Monday, Feb. 02, 1931
Conserving Senators
In the past 15 years. Congress has done three important things for U. S. wild life. In 1918 the treaty with Canada establishing regulations for migratory birds was made the law of the land. In 1922 the U. S. Biological Survey was appointed enforcer of this treaty. In 1929 came the Norbeck-Andresen Bill appropriating $8,000,000 for the establishment of migratory bird sanctuaries now under survey.
Last week five Senator: who are interested in U. S. animals, members of the special Senate Committee on Conservation of Wild Life Resources, made their first report to fellow-Senators. They announced that the U. S. must do more if its animals are to be kept from extinction. The Senators were Frederic Collin Walcott of Connecticut (chairman), Harry Bartow Hawes of Missouri, Key Pittman of Nevada, Charles Linza McNary of Oregon, Peter Norbeck of South Dakota. After finishing a trip into Midwest and Western States and along the Canadian border, they announced that two more years would be necessary before they could become completely wise about conservation.
The conserving Senators are especially impressed with the economic importance of wild life. The Southern Newspaper Publishers' Association for purposes of their own compiled statistics showing that in 14 Southern and Southwestern States there are 4,500,000 hunters and fishermen. Total number of people interested in other sports (baseball, football, golf, tennis) was only 5,000,000. Thirteen million U. S. hunters and fishermen in 1929 (estimated total) spent $21,000,000 for firearms, $43,000,000 for ammunition, $25,000,000 for fishing tackle.
Sportsmen spend a total of $650,000,000 annually for equipment (clothing, tents, canoes, firearms, etc.). Other estimates show that the U. S. Government has invested $54,000,000 in national parks, $3,500,000 in fish hatcheries.
From what the five Senators have learned so far, they had the following suggestions to insure future fish & game:
1) Issue more Federal game pamphlets.
2) Get the States to help enforce the Canadian treaty.
3) Coordinate the work of the five Federal agencies* having to do with wildlife.
4) Let every State have at least one game sanctuary./-
5) More money, more men for Federal game law enforcement. The Biological Survey now has only 25 game wardens, needs at least 75 Let the Biological Survey and Bureau of Fisheries help States wishing to establish game as a farm crop, make surveys.**
6) Let Congress set aside more wilderness areas, furnish one game warden for each national forest. Senator Walcott of Connecticut, the Committee's chairman, is himself a keen gunner and fisherman. With his two sons and four setters he shoots the fat quail of Virginia and South Carolina when he can get away from Washington. With Lord William Percy of England and Dr. Frank Michler Chapman of the American Museum of Natural History, he has studied birds in South America. As president of the Connecticut State Board of Fisheries & Game and of a joint commission on Forests & Wild Life, he helped develop his own State's efficient conservation policy. In a report to a conservation group he once wrote: "Soft living is conducive to soft bodies and dull minds. . . . There is one effective cure for this tendency to Idleness--back to the country, breathe fresh air, drink pure water. ..."

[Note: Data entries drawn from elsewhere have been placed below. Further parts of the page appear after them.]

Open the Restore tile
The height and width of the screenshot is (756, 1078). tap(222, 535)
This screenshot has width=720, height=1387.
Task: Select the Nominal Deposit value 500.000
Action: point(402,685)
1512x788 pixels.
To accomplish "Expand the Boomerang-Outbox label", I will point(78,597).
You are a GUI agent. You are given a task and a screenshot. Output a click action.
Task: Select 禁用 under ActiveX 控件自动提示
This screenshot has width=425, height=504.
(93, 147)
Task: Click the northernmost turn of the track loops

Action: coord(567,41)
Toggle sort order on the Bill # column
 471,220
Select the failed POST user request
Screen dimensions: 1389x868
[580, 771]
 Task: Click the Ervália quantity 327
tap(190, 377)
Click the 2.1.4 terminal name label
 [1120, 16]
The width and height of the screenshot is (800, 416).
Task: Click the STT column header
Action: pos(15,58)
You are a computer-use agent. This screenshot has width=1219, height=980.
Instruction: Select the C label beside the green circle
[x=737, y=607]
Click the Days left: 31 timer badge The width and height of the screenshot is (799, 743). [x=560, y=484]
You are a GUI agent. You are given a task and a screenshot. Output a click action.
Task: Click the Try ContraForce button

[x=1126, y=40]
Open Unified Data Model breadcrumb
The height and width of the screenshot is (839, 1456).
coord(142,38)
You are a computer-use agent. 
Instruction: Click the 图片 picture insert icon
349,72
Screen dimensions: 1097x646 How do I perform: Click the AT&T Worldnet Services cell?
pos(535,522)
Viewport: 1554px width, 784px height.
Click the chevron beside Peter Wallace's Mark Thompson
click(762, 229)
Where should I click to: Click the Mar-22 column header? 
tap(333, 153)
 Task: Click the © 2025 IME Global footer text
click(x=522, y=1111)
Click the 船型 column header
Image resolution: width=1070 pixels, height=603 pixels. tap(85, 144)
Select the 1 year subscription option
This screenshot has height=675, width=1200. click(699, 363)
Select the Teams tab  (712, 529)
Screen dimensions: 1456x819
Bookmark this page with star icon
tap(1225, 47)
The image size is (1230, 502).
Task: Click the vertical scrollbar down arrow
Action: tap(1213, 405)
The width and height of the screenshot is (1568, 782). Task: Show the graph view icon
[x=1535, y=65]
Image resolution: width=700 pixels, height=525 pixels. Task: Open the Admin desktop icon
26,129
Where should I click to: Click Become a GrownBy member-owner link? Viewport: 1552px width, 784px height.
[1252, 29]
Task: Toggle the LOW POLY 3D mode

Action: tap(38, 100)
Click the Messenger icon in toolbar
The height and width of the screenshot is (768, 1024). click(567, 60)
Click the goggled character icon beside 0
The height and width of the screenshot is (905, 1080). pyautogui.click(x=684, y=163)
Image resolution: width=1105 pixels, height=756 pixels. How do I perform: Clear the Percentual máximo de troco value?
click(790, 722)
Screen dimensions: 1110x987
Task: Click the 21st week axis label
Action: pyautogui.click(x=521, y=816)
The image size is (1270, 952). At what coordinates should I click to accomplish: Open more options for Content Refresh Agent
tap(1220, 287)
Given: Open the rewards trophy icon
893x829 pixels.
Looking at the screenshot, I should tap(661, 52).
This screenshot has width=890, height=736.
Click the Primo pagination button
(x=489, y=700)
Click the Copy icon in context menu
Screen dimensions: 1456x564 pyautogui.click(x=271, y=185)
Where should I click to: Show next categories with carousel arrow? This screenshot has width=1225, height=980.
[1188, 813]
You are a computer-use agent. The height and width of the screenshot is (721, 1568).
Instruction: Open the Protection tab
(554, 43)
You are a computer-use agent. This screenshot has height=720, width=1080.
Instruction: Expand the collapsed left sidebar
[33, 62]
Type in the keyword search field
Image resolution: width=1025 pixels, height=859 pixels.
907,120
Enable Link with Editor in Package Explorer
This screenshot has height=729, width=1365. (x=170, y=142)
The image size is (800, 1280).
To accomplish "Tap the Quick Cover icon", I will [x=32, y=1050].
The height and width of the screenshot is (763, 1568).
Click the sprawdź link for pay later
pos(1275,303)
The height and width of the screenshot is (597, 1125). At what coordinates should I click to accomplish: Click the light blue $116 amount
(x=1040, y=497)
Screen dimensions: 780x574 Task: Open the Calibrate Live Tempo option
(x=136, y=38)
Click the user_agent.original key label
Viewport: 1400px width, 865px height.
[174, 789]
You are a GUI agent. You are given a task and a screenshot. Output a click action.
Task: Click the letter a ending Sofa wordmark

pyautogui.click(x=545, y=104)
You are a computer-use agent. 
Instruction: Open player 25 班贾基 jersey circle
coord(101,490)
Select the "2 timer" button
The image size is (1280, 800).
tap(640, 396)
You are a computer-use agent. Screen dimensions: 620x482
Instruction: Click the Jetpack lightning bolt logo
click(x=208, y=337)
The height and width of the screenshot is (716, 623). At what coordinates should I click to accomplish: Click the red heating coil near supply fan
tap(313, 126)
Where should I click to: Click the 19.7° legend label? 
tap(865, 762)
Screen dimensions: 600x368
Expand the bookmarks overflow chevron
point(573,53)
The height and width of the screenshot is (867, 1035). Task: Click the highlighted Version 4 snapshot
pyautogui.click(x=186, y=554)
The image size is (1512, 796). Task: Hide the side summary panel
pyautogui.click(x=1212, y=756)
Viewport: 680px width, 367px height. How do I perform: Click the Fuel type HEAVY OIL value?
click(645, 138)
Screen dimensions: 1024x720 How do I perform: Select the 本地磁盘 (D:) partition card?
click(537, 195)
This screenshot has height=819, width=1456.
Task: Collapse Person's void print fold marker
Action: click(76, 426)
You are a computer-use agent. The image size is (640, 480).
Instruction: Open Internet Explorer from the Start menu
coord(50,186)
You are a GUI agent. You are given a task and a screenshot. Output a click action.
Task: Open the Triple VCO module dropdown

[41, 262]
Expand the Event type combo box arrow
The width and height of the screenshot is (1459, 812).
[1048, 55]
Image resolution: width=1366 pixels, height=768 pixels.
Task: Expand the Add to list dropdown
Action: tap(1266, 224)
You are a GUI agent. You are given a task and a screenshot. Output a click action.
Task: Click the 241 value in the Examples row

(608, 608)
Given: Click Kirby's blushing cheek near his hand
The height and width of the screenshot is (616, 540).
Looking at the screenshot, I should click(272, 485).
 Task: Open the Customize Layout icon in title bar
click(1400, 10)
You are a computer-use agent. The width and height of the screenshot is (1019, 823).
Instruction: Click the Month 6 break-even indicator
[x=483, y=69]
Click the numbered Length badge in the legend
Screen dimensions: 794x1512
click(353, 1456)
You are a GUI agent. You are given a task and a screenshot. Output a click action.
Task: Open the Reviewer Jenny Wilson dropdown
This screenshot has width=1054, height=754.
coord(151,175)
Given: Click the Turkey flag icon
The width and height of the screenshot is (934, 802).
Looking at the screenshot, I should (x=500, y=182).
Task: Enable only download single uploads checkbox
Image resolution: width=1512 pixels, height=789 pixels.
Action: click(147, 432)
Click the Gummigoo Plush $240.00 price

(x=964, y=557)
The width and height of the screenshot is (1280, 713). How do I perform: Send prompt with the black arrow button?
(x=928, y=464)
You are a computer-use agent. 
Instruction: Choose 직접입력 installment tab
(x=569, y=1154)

*Biologicnl Survey, Forest Service, Bureau of Fisheries, Bureau of Lighthouses, National Park Service.
/-Last week conservationists were preparing to submit a plan to the War Department for making military reservations into game sanctuaries. Camp Knox, Ky., is already one.
**The Advisory Conservation Council of New York State last week started a State conservation survey, approved the addition of one and one-half million more acres to Adirondack and Catskill State Parks.